> **DOCUMENT**
Don't be hating.
"Oh, oh: you see, the kids, they listen to the rap music which gives them the brain damage. With their hippin', and the hoppin', and the bippin', and the boppin'…"—The Simpsons
Tell it to the Lost Poets. Tell it to Kurtis Blow. Round up Whodini, Grandmaster Flash and the Furious Five, and Afrika Bambaata. Sit them all down and try to find a way to explain how the music they helped pioneer, the culture comet they helped fuse and explode onto the world, is now a multi-billion dollar mass media mess. When it began, it was all about the poetry, about a hard-edged view of ghetto life meshed with personal plaudits and platitudes. But somewhere along the line, it stopped being about the bullshit and starting stinking of only the Benjamins.
While it's hard to pinpoint just where rap went wrong, if we had to hold someone's expensive sneakers to the fires, the name Sean P. Puffy Piddy Diddy Combs comes springing to mind. It's not like he started out wanting to whitewash the message. Someone somewhere could probably explain the stark slave realities behind turning old '80s pop songs into beatbox sample fests. From the moment Puffy shrieked over Led Zeppelin's Kashmir—left virtually intact from its Physical Graffiti incarnation—hip-hop stopped being important and started being sold out. True, artists like 50 Cent, Ludacris, and even Snoop Dogg have tried to find ways of "keeping it real," but with hazy memories of MC Hammer's house and one-hit-wonderdom staring them in the stanza, a re-mix with Beyonce or Mariah ain't too far away.
It's gotten so bad that now a quasi-talented white guy named Jamie Kennedy can attempt a spoof of the impact black music and lifestyle have had on dumb Caucasians. But if Malibu's Most Wanted shows us anything, it's that the shout-outs being sent may be just as culpable as the clueless honkies buying into it.

> **RECORD SET**
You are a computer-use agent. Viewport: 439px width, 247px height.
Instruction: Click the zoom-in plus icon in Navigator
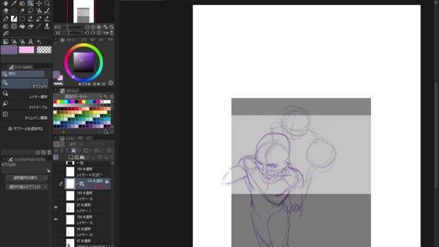93,27
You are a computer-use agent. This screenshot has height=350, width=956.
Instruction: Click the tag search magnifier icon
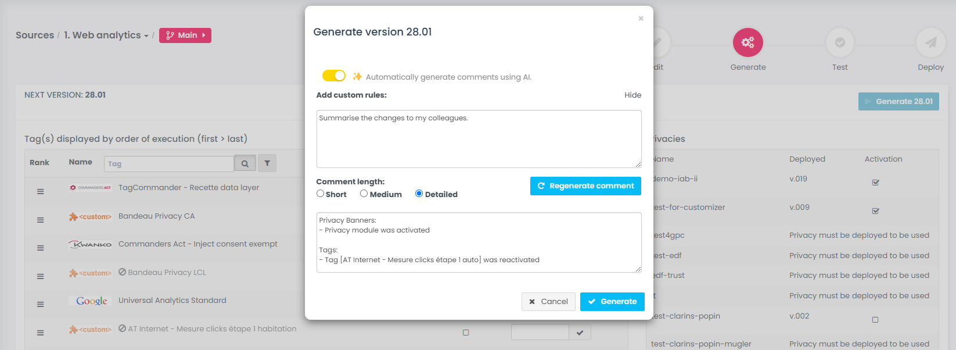click(245, 164)
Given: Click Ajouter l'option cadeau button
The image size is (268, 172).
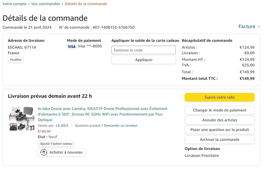Looking at the screenshot, I should [56, 144].
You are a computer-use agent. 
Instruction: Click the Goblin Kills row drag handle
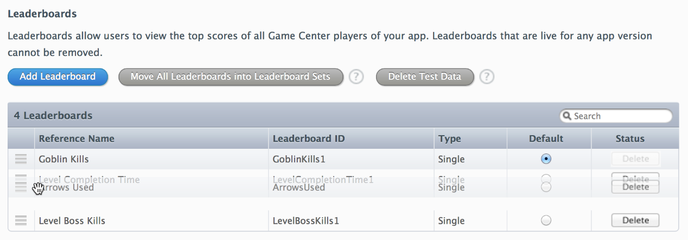click(x=21, y=159)
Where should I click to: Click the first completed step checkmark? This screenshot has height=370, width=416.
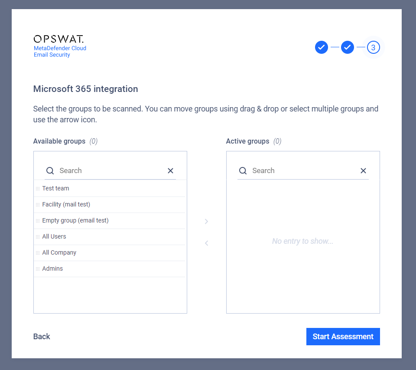321,47
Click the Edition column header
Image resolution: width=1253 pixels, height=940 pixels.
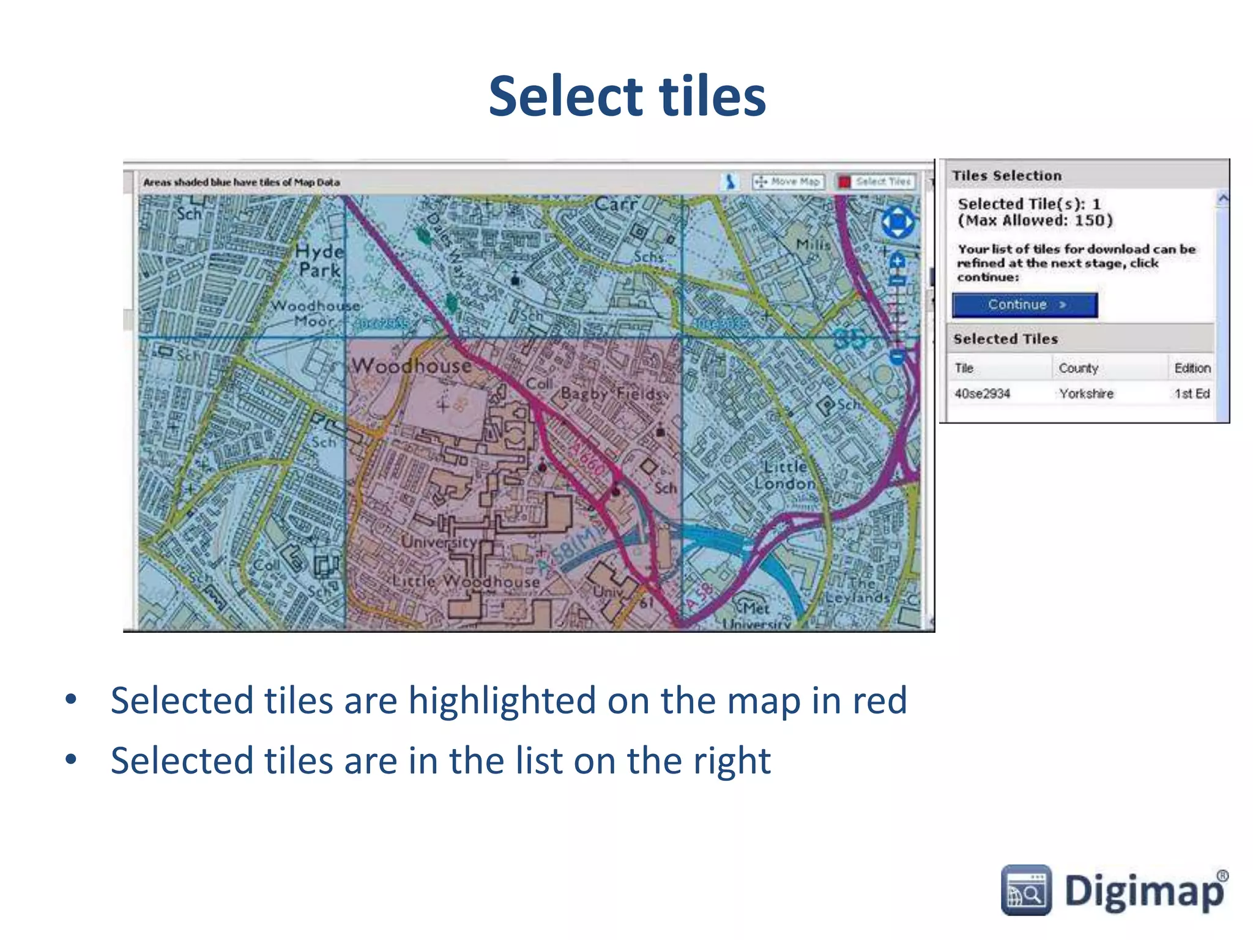click(1191, 368)
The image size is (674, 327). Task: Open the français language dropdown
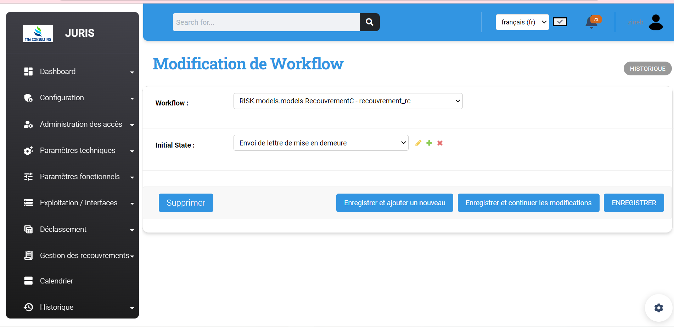pos(522,22)
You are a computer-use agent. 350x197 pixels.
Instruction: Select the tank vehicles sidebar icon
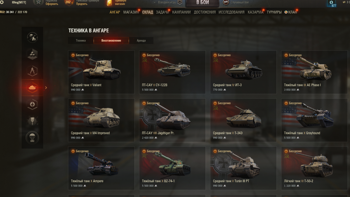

> **WHAT IS NEEDED**
Copy out, word for word, the stretch of the rap essay above from "While it's hard" through "too far away.".

> **ANSWER TO THIS EXERCISE**
While it's hard to pinpoint just where rap went wrong, if we had to hold someone's expensive sneakers to the fires, the name Sean P. Puffy Piddy Diddy Combs comes springing to mind. It's not like he started out wanting to whitewash the message. Someone somewhere could probably explain the stark slave realities behind turning old '80s pop songs into beatbox sample fests. From the moment Puffy shrieked over Led Zeppelin's Kashmir—left virtually intact from its Physical Graffiti incarnation—hip-hop stopped being important and started being sold out. True, artists like 50 Cent, Ludacris, and even Snoop Dogg have tried to find ways of "keeping it real," but with hazy memories of MC Hammer's house and one-hit-wonderdom staring them in the stanza, a re-mix with Beyonce or Mariah ain't too far away.